WHAT TO WORK ON:
Read the records and gather each line that includes "computer".

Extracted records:

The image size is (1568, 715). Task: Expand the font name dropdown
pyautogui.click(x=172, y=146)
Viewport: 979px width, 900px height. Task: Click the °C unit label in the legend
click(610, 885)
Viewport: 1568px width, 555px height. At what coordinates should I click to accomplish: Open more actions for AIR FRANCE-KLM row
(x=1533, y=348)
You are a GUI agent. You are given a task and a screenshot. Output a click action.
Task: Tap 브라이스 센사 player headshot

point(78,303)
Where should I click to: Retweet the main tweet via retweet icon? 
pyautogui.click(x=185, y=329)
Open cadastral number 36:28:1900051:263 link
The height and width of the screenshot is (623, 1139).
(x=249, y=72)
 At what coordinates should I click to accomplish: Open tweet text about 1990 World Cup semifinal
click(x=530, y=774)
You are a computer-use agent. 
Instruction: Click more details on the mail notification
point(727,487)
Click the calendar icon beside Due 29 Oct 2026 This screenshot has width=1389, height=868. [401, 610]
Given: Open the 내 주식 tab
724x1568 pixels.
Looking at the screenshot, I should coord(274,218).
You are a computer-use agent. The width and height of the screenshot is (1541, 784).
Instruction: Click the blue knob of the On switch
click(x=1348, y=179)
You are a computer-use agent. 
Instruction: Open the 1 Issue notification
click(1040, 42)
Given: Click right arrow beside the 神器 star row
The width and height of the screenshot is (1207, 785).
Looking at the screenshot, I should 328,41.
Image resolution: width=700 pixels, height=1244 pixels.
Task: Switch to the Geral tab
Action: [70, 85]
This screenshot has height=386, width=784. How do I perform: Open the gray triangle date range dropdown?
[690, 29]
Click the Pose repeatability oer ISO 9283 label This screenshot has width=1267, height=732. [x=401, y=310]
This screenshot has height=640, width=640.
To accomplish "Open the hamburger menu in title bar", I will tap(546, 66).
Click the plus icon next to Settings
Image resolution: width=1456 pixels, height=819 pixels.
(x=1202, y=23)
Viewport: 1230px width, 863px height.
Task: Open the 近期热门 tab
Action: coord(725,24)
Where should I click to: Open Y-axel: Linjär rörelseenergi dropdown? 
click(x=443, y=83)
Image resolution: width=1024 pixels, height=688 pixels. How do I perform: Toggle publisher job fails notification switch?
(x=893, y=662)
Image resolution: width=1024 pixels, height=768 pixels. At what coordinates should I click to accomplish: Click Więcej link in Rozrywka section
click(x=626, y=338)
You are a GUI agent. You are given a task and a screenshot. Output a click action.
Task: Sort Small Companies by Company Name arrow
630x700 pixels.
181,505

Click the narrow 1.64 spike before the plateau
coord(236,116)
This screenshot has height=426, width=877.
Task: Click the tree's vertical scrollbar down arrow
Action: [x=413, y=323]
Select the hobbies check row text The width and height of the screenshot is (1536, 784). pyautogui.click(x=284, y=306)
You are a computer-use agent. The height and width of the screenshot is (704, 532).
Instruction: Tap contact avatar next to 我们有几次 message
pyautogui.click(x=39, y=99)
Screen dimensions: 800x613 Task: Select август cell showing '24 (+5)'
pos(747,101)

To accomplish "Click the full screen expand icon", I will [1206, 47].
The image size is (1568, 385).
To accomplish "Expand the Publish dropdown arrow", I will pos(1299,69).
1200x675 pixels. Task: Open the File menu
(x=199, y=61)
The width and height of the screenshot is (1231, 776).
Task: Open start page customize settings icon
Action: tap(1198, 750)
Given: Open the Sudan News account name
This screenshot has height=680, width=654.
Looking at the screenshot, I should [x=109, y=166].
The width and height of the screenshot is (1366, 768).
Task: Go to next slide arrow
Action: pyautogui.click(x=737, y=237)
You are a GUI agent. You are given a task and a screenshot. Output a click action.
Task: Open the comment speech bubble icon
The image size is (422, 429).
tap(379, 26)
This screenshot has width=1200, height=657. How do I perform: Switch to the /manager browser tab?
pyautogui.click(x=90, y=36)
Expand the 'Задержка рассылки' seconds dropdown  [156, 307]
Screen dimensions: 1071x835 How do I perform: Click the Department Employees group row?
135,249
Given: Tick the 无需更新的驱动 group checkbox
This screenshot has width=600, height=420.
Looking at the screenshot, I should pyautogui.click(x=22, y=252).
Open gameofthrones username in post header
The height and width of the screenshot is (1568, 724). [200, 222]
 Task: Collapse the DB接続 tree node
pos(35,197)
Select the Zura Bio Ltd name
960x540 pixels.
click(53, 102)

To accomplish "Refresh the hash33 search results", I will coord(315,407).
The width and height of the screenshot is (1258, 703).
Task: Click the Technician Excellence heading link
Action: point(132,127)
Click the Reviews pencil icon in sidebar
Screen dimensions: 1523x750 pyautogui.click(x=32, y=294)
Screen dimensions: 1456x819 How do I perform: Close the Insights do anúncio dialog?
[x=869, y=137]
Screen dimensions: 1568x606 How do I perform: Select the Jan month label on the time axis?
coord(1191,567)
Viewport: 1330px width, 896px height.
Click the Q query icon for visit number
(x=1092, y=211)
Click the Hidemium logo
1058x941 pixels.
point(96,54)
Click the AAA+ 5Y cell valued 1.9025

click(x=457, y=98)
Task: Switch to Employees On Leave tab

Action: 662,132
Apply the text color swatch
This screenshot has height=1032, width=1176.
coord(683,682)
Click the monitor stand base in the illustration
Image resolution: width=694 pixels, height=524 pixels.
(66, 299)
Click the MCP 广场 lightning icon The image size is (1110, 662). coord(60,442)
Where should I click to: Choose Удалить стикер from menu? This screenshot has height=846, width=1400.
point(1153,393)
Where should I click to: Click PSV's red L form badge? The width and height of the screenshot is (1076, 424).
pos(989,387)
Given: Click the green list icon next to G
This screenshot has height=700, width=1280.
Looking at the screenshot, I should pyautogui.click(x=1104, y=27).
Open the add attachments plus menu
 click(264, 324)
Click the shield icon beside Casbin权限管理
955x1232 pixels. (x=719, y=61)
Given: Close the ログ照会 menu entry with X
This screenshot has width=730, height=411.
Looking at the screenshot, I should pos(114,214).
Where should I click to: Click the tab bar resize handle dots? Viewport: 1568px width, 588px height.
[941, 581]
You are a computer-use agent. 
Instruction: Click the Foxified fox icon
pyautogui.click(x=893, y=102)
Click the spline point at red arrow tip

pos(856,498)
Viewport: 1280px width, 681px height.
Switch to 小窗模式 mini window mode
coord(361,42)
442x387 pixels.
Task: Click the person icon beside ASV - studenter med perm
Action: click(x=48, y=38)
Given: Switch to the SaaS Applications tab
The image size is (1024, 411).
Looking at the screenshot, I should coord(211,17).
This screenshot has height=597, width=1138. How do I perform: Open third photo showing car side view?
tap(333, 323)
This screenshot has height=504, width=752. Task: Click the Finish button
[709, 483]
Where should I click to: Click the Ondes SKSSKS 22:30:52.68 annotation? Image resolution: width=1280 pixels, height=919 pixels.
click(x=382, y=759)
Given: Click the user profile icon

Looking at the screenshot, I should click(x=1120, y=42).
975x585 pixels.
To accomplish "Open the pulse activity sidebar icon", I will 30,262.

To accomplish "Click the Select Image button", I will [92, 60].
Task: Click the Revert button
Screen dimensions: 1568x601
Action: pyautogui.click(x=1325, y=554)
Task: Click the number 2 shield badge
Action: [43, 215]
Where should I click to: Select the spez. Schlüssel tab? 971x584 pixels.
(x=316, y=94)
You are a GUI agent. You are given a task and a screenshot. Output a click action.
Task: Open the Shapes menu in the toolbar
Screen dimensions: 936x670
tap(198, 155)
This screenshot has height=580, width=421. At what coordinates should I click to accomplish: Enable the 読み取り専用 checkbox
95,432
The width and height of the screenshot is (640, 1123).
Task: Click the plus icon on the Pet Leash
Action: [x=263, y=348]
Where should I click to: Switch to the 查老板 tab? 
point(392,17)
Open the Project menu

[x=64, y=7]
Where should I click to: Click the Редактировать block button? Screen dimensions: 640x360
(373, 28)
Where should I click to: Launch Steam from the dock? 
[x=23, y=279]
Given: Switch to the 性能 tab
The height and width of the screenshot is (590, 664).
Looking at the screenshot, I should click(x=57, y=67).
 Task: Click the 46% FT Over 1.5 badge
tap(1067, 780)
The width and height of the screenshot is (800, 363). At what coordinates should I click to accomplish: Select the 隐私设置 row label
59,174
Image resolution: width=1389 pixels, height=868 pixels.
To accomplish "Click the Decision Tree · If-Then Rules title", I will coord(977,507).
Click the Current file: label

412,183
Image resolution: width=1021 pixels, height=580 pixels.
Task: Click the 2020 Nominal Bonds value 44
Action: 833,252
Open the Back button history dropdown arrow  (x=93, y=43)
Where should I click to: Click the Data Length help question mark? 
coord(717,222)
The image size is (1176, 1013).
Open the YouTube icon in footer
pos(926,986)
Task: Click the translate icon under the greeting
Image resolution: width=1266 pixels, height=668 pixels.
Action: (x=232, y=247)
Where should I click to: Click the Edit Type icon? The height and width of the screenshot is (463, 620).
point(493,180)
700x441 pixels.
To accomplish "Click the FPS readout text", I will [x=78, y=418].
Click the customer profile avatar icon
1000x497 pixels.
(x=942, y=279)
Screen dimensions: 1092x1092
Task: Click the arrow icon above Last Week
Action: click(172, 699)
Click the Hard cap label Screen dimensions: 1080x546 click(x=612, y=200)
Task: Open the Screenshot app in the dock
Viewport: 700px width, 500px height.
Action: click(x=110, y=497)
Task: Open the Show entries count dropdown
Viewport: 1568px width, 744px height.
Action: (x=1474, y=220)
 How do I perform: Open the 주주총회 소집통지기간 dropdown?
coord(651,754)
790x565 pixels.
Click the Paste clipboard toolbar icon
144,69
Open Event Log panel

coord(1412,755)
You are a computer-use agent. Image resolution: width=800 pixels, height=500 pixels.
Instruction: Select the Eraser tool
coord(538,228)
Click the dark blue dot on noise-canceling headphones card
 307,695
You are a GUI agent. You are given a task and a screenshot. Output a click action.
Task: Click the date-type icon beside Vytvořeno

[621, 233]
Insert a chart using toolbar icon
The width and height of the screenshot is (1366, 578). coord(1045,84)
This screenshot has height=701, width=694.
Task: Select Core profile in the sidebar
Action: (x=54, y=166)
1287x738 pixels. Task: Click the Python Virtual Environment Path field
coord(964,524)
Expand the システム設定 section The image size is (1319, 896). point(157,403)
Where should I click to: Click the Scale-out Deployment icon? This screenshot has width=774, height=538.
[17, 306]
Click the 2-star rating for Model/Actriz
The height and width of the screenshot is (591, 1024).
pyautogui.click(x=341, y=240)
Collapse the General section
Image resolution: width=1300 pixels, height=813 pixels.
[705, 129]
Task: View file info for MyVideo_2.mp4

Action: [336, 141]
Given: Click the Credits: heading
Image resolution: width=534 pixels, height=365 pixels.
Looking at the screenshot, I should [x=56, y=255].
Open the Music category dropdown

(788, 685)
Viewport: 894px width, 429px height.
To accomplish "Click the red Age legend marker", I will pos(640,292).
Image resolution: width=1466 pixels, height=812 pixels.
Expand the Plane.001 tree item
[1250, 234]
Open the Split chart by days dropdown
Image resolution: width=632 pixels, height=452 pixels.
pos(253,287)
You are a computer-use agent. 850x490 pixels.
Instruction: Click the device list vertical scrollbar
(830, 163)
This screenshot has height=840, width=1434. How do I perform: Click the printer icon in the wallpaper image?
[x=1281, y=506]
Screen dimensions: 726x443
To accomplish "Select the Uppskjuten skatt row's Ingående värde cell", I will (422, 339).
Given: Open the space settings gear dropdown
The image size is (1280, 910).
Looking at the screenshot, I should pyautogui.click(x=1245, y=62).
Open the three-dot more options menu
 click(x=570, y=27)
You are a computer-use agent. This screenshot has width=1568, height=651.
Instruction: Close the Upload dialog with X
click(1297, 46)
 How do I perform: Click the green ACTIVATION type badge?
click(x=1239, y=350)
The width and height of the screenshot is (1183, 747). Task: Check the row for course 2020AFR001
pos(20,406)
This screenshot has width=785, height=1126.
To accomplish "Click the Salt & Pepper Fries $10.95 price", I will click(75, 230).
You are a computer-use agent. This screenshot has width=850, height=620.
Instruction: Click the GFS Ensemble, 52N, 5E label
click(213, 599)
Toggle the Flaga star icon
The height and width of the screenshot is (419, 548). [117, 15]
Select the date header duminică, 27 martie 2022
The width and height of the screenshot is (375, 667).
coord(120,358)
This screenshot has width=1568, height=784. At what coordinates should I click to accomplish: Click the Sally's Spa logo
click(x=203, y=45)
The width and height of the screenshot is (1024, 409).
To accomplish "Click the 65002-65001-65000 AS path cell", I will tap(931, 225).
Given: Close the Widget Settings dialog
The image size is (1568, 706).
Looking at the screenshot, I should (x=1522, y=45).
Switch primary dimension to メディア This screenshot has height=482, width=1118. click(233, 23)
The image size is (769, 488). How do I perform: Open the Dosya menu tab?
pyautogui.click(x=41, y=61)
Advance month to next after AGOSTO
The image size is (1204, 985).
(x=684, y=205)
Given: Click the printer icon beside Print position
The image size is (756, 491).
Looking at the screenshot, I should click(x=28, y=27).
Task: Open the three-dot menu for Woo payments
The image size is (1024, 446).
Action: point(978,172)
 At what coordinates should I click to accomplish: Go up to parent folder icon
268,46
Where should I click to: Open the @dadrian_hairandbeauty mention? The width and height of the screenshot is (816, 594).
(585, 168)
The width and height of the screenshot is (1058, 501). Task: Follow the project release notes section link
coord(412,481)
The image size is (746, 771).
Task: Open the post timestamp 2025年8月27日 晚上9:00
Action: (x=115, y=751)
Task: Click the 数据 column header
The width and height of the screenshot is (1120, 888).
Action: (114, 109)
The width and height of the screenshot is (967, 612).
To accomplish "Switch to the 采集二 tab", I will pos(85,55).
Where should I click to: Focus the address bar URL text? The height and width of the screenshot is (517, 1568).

RESPONSE TO THIS TASK:
You are a computer-use agent. 
You are a computer-use agent. The width and height of the screenshot is (1541, 784).
You are a computer-use agent. 
You are a computer-use agent. The height and width of the screenshot is (704, 532).
You are a computer-use agent. 
You are a computer-use agent. Image resolution: width=800 pixels, height=500 pixels.
You are a computer-use agent. 850x490 pixels.
You are a computer-use agent. This screenshot has width=1568, height=651.
You are a computer-use agent. This screenshot has width=850, height=620.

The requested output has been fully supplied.